Study continues on oral VT-1161 in a phase II
trial in patients with interdigital tinea pedis as a
precursor to a larger phase IIb study in patients
with onychomycosis, which Viamet expects to
initiate later in 2014.
May 30, 2011
StarPharma reported results from a phase II trial of VivaGel for the treatment of bacterial vaginosis. This double-blind, randomized, placebo controlled, dose-ranging study enrolled 132 women who received 0.5%, 1% or 3% gel or placebo gel administered vaginally for seven consecutive days. The primary endpoint was Clinical Cure as defined by no abnormal discharge. VivaGel 1% resulted in 74% of subjects achieving Clinical Cure two to five days after completion of therapy compared with 22% in the placebo group (P≡0.0002). This effect was sustained: two to three weeks after completion of therapy, 46% of subjects achieved Clinical Cure compared with 12% for the placebo (P≡0.006).

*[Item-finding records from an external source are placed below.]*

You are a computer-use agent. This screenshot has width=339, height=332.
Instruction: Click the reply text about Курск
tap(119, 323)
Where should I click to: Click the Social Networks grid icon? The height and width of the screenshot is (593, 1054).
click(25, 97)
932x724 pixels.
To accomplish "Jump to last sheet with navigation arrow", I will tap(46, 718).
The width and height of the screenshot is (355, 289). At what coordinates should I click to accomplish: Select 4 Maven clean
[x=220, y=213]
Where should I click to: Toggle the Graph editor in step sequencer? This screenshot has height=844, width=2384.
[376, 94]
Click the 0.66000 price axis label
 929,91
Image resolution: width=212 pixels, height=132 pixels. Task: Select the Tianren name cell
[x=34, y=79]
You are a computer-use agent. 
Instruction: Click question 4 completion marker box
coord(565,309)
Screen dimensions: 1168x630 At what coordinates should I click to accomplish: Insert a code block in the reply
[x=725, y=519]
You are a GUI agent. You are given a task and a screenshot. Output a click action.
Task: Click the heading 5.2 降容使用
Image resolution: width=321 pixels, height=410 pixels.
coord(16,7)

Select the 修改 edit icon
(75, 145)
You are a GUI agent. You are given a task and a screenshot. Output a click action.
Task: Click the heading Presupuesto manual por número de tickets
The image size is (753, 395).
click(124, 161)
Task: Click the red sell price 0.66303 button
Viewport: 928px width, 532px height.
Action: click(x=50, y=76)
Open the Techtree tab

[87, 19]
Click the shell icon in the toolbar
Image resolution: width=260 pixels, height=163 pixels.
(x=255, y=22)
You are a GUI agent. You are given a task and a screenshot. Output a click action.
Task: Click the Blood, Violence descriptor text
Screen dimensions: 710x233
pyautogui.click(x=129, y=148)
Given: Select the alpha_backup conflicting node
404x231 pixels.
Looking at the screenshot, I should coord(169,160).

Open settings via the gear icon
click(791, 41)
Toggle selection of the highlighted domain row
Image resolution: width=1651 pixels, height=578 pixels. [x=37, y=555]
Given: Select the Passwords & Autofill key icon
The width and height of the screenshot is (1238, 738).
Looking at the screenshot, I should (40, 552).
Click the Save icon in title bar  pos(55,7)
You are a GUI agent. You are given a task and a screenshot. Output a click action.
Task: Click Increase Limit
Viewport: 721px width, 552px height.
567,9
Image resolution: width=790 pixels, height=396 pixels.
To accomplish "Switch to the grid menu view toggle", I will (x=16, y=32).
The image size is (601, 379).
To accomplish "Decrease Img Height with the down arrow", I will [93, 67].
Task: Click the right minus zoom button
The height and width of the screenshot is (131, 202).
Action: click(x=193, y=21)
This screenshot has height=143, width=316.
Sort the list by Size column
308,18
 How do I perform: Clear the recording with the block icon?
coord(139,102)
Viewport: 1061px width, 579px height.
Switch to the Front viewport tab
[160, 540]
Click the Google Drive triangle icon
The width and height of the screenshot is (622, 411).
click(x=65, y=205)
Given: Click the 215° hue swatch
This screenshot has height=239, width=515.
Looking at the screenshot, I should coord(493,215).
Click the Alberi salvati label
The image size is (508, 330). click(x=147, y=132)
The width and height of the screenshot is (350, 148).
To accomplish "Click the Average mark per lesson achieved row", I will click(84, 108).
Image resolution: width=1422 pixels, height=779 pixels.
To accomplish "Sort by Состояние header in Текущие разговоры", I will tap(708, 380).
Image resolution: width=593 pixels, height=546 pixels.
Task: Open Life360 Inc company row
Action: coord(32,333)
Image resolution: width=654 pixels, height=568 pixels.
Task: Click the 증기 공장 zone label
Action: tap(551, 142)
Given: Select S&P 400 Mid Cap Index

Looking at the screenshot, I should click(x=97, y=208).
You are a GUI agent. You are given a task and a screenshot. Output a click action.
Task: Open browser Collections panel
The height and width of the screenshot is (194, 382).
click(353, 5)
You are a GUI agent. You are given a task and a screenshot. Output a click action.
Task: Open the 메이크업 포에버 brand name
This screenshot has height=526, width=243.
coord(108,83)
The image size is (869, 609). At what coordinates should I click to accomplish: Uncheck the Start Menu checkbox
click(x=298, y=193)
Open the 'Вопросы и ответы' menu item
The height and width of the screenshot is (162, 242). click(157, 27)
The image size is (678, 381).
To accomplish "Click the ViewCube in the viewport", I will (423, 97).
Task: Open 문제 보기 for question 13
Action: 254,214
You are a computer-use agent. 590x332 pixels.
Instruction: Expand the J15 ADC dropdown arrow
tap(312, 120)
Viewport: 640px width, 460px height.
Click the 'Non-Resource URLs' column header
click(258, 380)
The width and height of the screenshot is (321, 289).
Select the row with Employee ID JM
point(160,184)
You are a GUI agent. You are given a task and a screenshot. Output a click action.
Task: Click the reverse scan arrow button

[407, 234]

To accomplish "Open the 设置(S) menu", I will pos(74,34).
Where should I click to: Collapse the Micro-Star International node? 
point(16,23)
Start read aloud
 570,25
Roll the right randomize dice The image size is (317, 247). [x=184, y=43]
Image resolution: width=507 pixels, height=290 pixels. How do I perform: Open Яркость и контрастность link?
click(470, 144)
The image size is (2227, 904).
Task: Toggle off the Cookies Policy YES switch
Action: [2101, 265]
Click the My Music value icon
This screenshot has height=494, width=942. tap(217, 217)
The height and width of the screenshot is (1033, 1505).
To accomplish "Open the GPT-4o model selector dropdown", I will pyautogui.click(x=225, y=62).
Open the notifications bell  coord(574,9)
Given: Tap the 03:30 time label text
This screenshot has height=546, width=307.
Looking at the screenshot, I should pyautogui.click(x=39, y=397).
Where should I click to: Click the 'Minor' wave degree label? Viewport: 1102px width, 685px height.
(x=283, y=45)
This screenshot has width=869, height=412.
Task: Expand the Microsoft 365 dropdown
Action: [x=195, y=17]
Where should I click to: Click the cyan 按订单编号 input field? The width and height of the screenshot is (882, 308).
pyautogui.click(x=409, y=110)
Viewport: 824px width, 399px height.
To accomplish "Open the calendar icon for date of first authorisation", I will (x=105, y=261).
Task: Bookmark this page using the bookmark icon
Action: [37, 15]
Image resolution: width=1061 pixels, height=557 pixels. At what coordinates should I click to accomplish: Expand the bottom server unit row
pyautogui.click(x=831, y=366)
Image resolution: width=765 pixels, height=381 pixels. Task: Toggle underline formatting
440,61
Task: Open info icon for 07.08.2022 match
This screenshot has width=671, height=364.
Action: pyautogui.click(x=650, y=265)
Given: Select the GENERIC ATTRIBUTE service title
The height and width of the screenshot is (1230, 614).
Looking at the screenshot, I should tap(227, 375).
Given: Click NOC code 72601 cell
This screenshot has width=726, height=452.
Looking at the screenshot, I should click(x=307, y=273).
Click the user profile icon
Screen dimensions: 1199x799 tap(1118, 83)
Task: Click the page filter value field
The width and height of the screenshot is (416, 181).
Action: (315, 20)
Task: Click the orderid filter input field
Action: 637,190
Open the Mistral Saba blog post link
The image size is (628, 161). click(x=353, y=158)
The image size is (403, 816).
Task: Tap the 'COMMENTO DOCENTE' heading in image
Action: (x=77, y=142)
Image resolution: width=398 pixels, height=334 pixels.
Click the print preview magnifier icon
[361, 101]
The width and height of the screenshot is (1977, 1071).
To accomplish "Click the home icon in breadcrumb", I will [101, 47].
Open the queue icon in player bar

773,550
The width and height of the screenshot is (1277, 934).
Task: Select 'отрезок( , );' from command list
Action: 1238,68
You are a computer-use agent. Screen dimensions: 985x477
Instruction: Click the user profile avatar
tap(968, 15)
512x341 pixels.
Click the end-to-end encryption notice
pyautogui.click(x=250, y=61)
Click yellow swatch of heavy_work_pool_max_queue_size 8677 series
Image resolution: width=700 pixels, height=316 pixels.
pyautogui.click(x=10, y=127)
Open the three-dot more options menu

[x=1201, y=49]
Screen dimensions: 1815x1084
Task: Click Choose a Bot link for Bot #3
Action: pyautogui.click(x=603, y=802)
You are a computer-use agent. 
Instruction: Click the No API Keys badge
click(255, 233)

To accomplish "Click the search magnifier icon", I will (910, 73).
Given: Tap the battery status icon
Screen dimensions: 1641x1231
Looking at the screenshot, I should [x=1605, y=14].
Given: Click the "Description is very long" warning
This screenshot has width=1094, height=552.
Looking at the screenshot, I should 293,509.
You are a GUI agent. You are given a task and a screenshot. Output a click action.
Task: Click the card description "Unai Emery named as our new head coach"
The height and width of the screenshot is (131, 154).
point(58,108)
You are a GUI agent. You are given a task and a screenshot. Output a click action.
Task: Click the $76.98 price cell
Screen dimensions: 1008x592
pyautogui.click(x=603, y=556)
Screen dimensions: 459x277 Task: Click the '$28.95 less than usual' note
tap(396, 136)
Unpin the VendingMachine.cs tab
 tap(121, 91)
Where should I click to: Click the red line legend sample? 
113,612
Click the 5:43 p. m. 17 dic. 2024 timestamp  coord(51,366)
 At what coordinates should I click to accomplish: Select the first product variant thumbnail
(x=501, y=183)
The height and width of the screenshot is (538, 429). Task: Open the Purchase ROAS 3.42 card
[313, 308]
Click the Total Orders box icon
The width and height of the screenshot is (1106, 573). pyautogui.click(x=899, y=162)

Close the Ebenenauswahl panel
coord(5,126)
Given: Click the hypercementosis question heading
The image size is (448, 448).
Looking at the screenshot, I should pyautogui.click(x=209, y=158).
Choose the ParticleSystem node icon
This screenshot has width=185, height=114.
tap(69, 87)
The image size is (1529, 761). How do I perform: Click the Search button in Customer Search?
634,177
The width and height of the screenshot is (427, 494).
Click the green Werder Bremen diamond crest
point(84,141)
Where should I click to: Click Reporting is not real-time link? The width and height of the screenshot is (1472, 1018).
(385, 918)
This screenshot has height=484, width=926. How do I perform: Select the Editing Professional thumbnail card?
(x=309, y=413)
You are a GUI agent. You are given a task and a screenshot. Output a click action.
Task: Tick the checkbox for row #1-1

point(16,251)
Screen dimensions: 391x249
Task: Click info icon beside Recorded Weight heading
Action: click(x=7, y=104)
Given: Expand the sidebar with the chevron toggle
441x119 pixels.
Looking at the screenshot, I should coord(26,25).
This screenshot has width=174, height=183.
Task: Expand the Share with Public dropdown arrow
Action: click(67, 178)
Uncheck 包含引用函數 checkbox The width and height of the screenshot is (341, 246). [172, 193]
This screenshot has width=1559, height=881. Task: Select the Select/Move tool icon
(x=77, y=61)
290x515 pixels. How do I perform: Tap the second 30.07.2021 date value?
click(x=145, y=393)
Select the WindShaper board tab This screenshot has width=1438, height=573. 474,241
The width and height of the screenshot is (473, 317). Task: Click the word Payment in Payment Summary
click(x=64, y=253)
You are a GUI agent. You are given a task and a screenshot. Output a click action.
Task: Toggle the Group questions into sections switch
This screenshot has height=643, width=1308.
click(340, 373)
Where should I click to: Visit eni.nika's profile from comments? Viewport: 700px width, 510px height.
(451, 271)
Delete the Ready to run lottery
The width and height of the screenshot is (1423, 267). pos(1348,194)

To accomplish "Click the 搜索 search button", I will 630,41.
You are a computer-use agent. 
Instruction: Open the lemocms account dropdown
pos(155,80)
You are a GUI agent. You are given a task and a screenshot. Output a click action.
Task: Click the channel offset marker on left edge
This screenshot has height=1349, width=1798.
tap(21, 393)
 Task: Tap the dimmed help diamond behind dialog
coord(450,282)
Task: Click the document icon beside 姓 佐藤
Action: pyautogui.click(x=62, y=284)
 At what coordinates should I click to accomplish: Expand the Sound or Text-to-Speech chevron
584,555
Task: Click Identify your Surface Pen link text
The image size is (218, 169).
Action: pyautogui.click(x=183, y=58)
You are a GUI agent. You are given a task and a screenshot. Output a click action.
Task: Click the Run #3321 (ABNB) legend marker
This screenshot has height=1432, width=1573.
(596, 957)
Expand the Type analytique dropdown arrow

In addition, unpleasant vaginal odor was cured in 78% of the VivaGel treated subjects. The incidence of adverse events was similar across all placebo gel and VivaGel groups.
April 1, 2002
Results were reported from a phase II randomized, placebo-controlled trial evaluating CTV-05, a strain of human Lactobacillus, for treatment of bacterial vaginosis. The drug was tested in over 400 female subjects as an adjunct to standard metronidazole therapy. Treatment with CTV-05 resulted in vaginal colonization by lactobacillus crispatus in 62% of subjects at 30 days, compared to only 2% of placebo subjects. However, clinical cure rates at 30 days, the primary endpoint of the trial, were not significantly improved with CTV-05 treatment. Satisfactory cure rates were reported in approximately 50% of subjects in both groups. Clinical cure at 30 days was observed in 70% of colonized subjects who received the active drug, compared to 47% who were non-colonized and received placebo, showing that while CVT-05 does not significantly improve cure rates, it does significantly increase colonization rates. CVT-05 is being developed by The Medicines Company.